Just like the economy, Cincinnati's theater scene runs in cycles. Ten years ago, summer was full of theater choices: UC's College-Conservatory of Music entertained us with new or seldom-seen shows at Hot Summer Nights and the Cincinnati Playhouse offered interesting fare. Those series dried up for budgetary reasons about five years ago, but suddenly summer theater has burst forth again.
Last weekend, we had four new productions to choose from in addition to New Stage Collective's Jerry Springer: The Opera, which opened in late June, and Commonwealth Theatre Company at NKU, where a dinner-theater production of Forever Plaid wraps up on Sunday.
Know Theatre recently premiered What's the Point? (through Aug. 12), a new musical revue. Cincinnati Shakespeare Company opened its production of a contemporary classic comedy, Neil Simon's Barefoot in the Park (through Aug. 10), a hit from 1963. A group of ambitious college students calling themselves Transit Five continue their third season with a new musical, Edges (through Saturday), about evolving from adolescents to adults. Jersey Productions has presented tried-and-true musicals for three summers; this year the company has migrated from Covington's Carnegie Center to the Aronoff for West Side Story (through Saturday at the Jarson-Kaplan Theater).

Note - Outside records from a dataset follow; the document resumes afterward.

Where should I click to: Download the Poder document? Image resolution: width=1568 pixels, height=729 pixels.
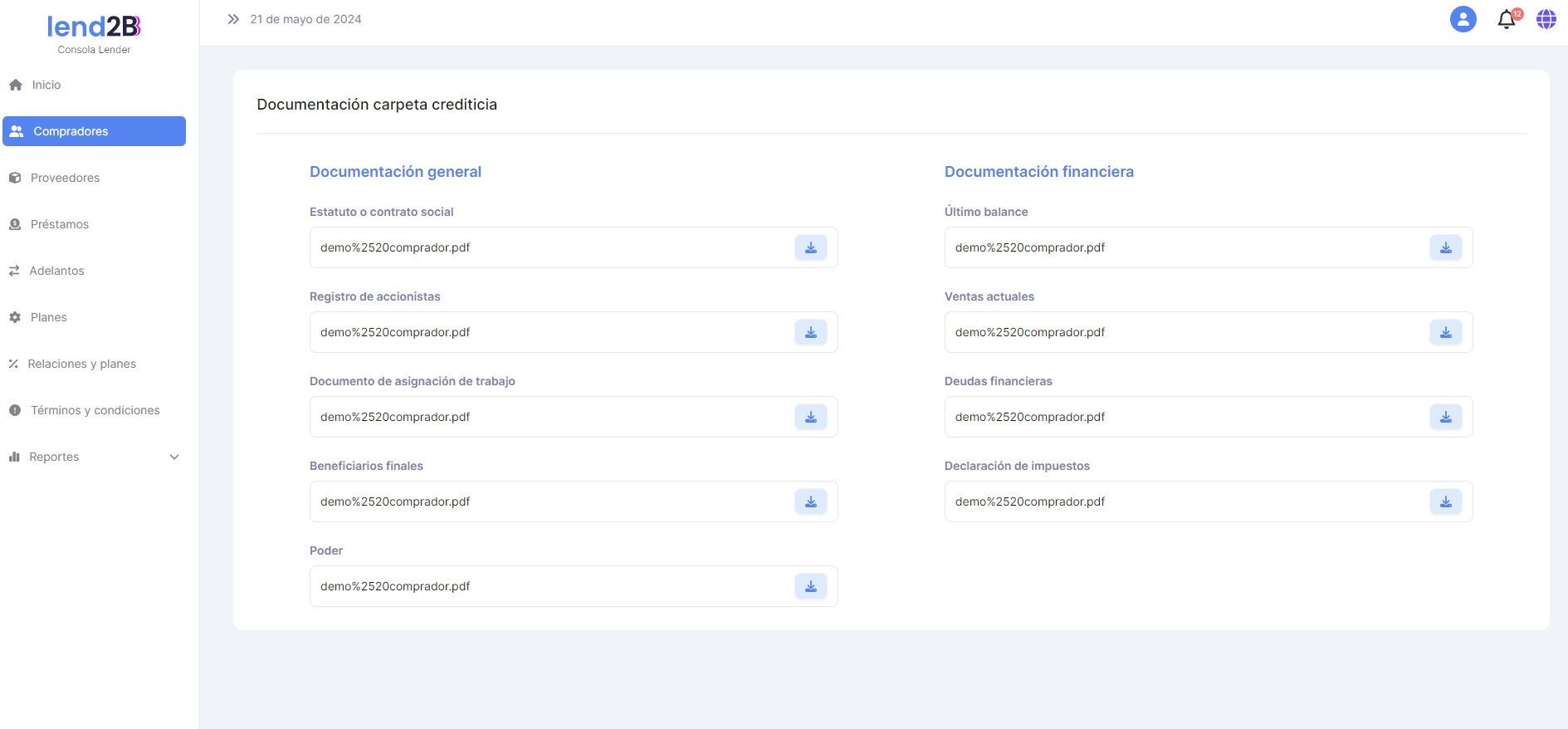click(x=810, y=586)
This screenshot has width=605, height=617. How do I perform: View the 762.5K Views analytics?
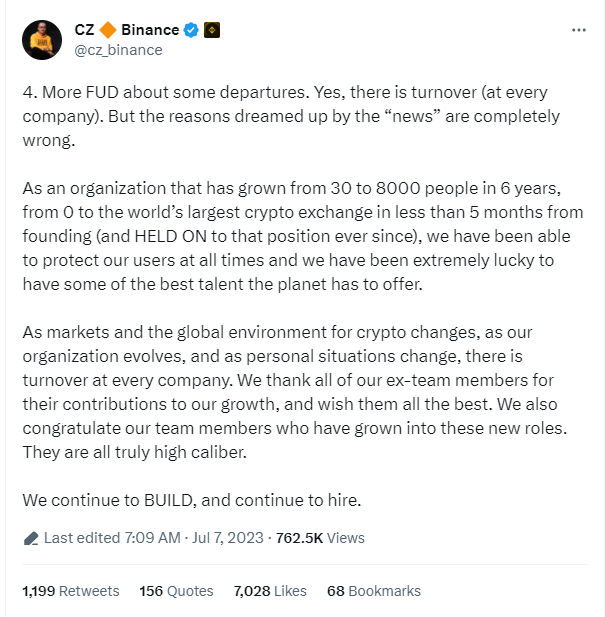tap(321, 538)
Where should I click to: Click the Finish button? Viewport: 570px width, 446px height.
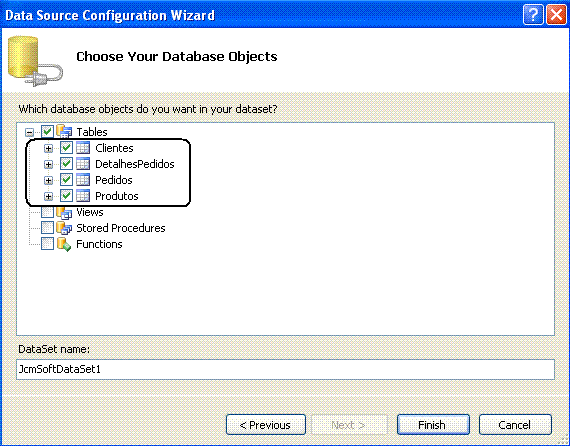point(433,425)
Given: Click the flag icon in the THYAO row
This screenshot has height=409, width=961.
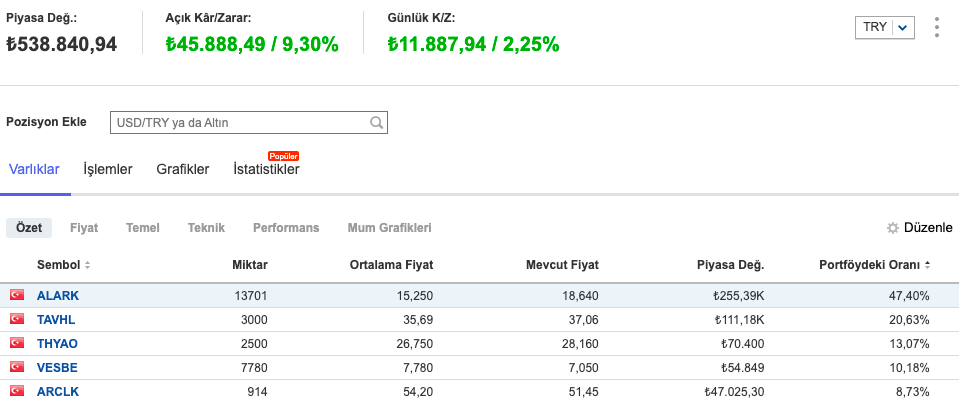Looking at the screenshot, I should (x=16, y=343).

Edges is reviewed here and West Side Story is reviewed here, and both companies offer more in August: Transit Five stages Caryl Churchill's Cloud Tectonics Aug. 7-16, while Jersey presents Nunsense Aug. 8-17.
Don't forget about the steady series of offerings by the granddaddy of local theater companies, the Showboat Majestic, in its 85th season of entertainment. The current production of the classic comedy Cheaper by the Dozen closes this weekend; it's followed by Pete 'n' Keely (Aug. 6-24), a kitschy spoof of a 1968 TV variety show. Landmark Productions, which manages the "boat," also makes things happen at the Covedale Performing Arts Center, including the Cincinnati Young People's Theatre, now in its 26th season. This summer's show, which begins this weekend and features high school kids from all over the area, is The Pajama Game (through Aug. 3).
In a few weeks, The Carnegie Center will present Agatha Christie's venerable hit mystery, The Mousetrap (Aug. 15-31) at its lovely Otto M. Budig Theatre. If that's not enough, many community theaters have mid-summer productions. For instance, the Drama Workshop is presenting Steven Dietz's probing drama Fiction this weekend and next at the recently opened Madisonville Arts Center. Mariemont Players' Nobody's Perfect, a comedy, finishes its run on Saturday.
Our national economy might be struggling, but our local theater scene is a bull market. Most shows are affordable and don't require long drives, so you'll preserve your precious tank of $4/gallon gas. Look at CityBeat's onstage listings for details, pick a show that appeals and order a ticket. You'll be amazed by what you see.